Without government-funded immunization programs, cost and financial barriers were common reasons for refusing HPV vaccination and vaccination in general in the past in Romania as well as in other countries in the world [
34,
35,
36,
37,
38,
39,
40]. Without universal healthcare coverage, the financial cost of the HPV vaccine could remain an important barrier to vaccination in some countries. The lack of a government-funded HPV vaccination program and the cost of vaccination would lead to a continued decline in HPV vaccine uptake, leaving many target populations vulnerable to possible future HPV infection [
41].
Health literacy is related to an individual’s ability to obtain, process, and understand basic health information and service needs and make appropriate health decisions [
42]. Parents with higher education are more likely to have better health literacy; therefore, they would have more rational attitudes toward the risks and benefits of vaccination and are more willing to be vaccinated [
43,
44].
Considering the problems most frequently described in recent international studies as the cause of non-vaccination [
45,
46,
47], we note the lack of information and confusion regarding adverse effects, which can be solved through education.

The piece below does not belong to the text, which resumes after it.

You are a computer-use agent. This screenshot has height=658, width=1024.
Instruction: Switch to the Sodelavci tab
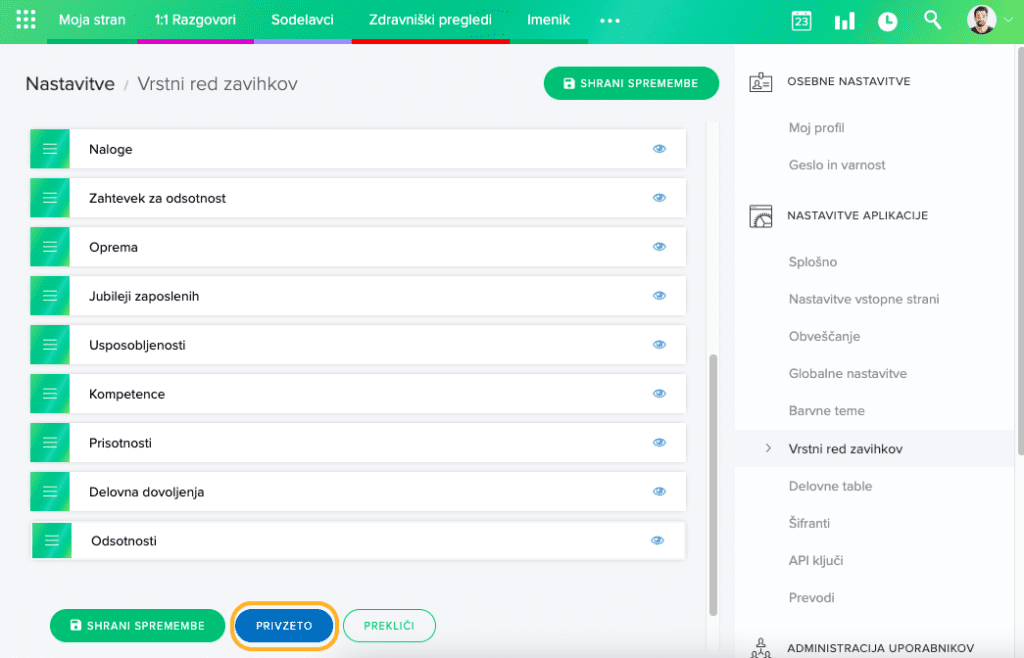point(302,20)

Recommendations for HPV vaccination coming from professional is also important [
46].
However, also, the lack of a free HPV vaccine may be important, as HPV vaccination requires at least two doses and is quite expensive.
We believe that education is not enough if vaccination is not supported by the state, at least for the age groups most suitable for HPV vaccination.
Some practical implications of this study. Perhaps from the information found in our study, one example—HPV vaccination was positively influenced by gender—may be considered and be used and processed at the national level in the health policies developed by the Ministry of Health for the development of new strategies for the implementation of HPV vaccination strategies that are compliant with what the WHO specifies; i.e., a gender-neutral HPV vaccine implementation strategy. Practically, this study shows the authorities in Romania responsible for developing vaccination strategies how exactly the situation is presented in terms of gender reporting in our country and something useful in recalibrating and rethinking future vaccination strategies. The results of the study can be used in meta-analyses at the European level. The positive and negative factors that influence vaccination can be different from one country to another. Therefore, the study can be a small but representative part of the global or European situation, and based on them, along with other studies of this type, the factors that positively or negatively affect HPV vaccination can be identified, and some vaccination implementation strategies can be refined, maybe at a higher level.
Limitations of the Study
This study was subject to several potential limitations. The study was limited by its cross-sectional design. The representativeness of the study sample is limited due to the default selection of respondents who have digital skills, as the studied sample mainly analyzed people who could use the internet and electronic documents. Another limitation of this study is that it analyzed only a short period of time of 4 months and included a limited number of participants with children (666, 59.36%). It is possible that people’s acceptability of child vaccination may change over time as further HPV vaccination campaigns may be instituted; therefore, longitudinal monitoring is indicated. Third, there are some limitations regarding the place of residence, as 930 (82.89%) of our studied group lived in an urban area, and 459 (40.91%) of the responders worked in the medical domain. Nevertheless, this may not, in fact, be a limitation because these people are opinion formers and may support children’s vaccination.